Physicist Werner Heisenberg is most famous for developing the Uncertainty Principle, so it's appropriate that he is the subject of Michael Frayn's confusing and inconclusive play. Dramatising a covert meeting in 1941 between German Heisenburg and his former mentor, Danish physicist Niels Bohr, the play experiments with the possibility of the Nazis developing nuclear weapons at this time while wrestling with science's difficult relationship with ethics.
The play takes place beyond space and time as the two scientists, one a Nazi, the other a Jew, struggle to understand each other's intentions both at the time and retrospectively, and work out what was actually said. It's intensely complex and requires the audience's full attention, so the Incrementum Theatre Group's decision to play spirited piano music over their more dramatic exchanges was perhaps ill-considered.
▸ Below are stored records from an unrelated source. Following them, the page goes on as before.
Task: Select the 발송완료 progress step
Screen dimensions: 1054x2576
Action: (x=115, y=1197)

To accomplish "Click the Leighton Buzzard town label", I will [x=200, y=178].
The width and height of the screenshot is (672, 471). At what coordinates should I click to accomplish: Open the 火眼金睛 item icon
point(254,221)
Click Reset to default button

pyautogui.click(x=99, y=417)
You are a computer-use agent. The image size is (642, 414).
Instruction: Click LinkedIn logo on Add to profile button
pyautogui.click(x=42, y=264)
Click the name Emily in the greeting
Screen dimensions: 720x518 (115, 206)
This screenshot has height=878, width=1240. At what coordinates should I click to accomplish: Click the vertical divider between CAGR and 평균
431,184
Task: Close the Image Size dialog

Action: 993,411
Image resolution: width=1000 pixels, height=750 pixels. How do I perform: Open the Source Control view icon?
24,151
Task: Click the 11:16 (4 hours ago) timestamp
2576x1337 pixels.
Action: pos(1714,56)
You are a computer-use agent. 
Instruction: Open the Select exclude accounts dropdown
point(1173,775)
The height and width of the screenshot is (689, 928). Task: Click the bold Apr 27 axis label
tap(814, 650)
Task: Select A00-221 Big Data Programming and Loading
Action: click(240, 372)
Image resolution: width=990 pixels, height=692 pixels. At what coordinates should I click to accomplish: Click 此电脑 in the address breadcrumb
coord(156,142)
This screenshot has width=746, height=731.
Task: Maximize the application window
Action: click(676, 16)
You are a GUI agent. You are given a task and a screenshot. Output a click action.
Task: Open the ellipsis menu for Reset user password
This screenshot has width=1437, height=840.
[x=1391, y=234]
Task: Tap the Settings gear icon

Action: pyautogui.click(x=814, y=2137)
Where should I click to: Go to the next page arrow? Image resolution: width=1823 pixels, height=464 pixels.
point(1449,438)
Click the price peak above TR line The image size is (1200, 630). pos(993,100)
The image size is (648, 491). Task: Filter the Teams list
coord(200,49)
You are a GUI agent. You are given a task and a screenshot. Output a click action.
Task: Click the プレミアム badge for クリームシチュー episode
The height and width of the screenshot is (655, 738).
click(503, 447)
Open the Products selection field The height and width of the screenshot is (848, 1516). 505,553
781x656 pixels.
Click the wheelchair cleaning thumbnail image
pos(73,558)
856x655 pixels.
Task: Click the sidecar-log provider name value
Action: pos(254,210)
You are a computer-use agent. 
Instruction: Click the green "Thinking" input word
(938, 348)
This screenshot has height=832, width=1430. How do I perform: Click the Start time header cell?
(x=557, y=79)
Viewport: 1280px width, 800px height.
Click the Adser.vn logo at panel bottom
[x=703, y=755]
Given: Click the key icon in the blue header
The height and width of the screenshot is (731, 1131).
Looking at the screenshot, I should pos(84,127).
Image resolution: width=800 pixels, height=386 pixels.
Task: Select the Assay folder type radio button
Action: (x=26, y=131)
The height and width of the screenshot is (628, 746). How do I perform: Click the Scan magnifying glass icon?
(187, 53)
Copenhagen makes huge demands of its two leads, principally that they must appear to understand the labyrinthine mechanics of minute particles, and while Thomas Probert is arresting as Heisenberg, Ben Donaldson gives a faltering performance as the older Bohr. His Danish accent frequently lapses, although that he remembered Frayn's lines at all is praiseworthy. The script matches questions of physics with problems of morality, the physicists' razor sharp exchanges dazzling the audience into submission with their intricate scientific knowledge and its terrifying implications. A slower pace and less background noise would perhaps leave the audience wondering what they really discussed, rather than shrugging that they wouldn't understand it anyway.